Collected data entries
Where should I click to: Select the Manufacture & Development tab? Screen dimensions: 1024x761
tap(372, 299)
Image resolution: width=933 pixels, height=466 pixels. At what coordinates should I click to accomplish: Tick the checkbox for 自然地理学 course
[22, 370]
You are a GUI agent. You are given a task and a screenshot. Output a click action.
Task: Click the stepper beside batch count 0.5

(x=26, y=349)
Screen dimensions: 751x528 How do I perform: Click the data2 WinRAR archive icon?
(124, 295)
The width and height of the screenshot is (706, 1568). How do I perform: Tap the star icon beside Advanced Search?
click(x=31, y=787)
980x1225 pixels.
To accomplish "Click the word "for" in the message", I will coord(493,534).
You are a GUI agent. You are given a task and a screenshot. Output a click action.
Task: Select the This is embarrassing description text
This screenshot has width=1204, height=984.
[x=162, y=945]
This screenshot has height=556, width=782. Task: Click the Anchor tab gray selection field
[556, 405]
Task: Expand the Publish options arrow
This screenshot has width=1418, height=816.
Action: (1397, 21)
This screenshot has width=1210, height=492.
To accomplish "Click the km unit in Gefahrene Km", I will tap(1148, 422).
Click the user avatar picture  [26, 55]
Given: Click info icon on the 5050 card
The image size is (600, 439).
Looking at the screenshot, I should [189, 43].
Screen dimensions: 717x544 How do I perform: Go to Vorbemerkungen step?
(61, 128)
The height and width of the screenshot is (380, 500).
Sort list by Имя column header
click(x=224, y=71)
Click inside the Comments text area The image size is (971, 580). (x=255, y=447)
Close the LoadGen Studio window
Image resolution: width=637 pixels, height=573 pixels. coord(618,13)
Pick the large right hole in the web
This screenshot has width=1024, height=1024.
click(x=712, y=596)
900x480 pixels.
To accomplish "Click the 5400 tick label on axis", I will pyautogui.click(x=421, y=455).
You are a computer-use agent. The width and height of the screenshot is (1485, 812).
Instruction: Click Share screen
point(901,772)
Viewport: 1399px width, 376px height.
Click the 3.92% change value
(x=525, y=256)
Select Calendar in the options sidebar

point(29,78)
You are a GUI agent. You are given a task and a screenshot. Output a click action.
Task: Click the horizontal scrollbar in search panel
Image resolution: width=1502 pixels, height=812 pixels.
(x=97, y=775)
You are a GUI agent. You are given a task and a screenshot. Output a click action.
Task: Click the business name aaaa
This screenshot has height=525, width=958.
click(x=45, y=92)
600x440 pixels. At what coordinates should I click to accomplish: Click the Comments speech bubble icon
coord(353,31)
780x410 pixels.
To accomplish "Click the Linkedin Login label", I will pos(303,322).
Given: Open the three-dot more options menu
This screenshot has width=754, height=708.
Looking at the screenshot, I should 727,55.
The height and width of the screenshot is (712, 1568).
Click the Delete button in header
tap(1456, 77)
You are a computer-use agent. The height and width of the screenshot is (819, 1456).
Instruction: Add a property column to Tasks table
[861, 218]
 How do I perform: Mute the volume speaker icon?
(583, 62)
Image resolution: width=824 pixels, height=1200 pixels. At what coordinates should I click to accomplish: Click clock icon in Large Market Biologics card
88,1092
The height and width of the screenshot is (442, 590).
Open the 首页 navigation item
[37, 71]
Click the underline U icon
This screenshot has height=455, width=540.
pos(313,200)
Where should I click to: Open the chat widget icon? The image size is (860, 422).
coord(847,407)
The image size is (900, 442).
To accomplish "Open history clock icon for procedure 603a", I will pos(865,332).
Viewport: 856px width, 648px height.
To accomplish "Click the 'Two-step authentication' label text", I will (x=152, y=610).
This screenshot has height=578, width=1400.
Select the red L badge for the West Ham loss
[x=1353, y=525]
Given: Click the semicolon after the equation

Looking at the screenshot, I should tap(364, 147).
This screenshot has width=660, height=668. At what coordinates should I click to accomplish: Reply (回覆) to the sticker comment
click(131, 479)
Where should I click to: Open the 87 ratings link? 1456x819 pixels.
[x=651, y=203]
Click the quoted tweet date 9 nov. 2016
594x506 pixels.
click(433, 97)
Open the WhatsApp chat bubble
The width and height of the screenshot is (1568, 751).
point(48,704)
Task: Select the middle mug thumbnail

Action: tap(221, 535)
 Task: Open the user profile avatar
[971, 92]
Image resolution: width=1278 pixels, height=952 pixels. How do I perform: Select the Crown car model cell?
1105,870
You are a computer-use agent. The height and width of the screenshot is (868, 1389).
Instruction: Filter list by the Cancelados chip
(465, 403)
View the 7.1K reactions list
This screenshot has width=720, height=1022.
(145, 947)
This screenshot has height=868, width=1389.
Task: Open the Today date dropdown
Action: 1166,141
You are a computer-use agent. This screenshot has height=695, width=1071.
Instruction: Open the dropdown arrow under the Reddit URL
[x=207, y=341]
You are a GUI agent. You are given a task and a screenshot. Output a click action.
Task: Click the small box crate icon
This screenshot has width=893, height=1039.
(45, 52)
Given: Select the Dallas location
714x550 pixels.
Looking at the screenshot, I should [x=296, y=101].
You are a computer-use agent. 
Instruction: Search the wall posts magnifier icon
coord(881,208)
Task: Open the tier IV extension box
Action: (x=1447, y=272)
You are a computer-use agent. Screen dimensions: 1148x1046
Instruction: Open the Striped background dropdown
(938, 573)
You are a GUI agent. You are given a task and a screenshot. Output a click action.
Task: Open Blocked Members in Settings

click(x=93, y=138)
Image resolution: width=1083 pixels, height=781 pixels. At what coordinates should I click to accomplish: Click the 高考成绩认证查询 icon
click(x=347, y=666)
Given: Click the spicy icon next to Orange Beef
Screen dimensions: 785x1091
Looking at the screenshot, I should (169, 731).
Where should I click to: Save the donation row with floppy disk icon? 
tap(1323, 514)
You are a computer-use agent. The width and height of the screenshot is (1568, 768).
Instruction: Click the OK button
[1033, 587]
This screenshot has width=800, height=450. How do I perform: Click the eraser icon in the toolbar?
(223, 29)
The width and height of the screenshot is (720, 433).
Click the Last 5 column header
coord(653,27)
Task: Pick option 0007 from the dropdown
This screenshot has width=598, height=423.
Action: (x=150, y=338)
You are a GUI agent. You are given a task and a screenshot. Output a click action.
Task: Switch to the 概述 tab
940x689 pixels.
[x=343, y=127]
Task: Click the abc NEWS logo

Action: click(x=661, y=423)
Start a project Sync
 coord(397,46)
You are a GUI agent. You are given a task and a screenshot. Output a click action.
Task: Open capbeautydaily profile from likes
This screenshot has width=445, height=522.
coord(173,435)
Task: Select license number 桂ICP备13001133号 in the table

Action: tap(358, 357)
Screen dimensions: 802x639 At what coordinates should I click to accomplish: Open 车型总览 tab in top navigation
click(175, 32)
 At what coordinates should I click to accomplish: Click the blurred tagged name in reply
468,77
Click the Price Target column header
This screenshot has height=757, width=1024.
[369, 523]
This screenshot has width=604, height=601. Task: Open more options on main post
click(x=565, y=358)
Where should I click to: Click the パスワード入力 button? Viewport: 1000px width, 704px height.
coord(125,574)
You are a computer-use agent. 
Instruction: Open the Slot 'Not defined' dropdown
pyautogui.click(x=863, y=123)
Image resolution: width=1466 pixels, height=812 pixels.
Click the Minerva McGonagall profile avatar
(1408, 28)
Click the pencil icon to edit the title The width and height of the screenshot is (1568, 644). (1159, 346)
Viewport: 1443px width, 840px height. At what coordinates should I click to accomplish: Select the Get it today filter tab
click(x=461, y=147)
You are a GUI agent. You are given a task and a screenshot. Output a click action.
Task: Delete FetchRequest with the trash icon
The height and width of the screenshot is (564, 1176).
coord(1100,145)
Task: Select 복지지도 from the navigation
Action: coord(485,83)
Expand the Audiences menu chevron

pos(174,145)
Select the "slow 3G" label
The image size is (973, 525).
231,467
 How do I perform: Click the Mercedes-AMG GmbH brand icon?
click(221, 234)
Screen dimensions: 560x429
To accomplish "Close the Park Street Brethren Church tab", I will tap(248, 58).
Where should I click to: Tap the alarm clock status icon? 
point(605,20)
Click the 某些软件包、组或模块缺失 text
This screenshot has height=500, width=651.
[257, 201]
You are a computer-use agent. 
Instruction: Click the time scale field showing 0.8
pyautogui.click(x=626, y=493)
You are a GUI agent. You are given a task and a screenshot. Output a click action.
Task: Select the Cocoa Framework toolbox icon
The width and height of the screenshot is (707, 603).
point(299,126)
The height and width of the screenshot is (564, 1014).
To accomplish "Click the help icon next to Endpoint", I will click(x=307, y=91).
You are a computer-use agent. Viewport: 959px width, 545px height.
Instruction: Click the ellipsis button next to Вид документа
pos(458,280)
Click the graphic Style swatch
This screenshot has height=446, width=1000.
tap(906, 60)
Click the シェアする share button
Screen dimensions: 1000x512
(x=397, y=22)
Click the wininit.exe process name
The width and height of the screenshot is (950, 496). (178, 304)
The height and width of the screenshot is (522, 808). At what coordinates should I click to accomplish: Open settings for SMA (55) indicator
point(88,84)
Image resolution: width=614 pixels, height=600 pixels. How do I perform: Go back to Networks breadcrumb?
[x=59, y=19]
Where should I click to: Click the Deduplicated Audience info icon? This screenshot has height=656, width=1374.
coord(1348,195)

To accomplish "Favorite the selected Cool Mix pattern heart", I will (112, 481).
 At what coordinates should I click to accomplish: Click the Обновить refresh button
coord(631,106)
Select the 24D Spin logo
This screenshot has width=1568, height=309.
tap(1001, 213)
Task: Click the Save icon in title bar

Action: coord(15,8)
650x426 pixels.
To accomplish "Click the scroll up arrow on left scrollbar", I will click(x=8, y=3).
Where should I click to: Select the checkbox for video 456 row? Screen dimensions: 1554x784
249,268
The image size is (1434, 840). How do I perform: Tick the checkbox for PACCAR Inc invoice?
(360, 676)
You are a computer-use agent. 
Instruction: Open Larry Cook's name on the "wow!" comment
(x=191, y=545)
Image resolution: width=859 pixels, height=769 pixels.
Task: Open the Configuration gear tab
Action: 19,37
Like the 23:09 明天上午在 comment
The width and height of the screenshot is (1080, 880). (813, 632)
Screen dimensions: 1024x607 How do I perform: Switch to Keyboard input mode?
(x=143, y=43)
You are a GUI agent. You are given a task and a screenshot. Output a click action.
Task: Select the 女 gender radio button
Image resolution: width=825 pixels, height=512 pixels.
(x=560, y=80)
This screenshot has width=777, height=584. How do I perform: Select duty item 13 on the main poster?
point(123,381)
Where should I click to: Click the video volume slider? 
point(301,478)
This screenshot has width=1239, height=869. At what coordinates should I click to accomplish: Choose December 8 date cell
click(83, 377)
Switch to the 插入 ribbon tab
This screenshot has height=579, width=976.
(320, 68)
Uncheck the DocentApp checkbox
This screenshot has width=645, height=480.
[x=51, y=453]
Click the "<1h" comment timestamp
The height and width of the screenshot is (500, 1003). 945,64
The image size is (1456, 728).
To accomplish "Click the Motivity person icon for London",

__ASSIGNMENT__:
Each line in the entries above that includes the string "scrollbar" should be extracted.

__EXERCISE SOLUTION__:
Task: Click the horizontal scrollbar in search panel
To accomplish "Click the scroll up arrow on left scrollbar", I will click(x=8, y=3).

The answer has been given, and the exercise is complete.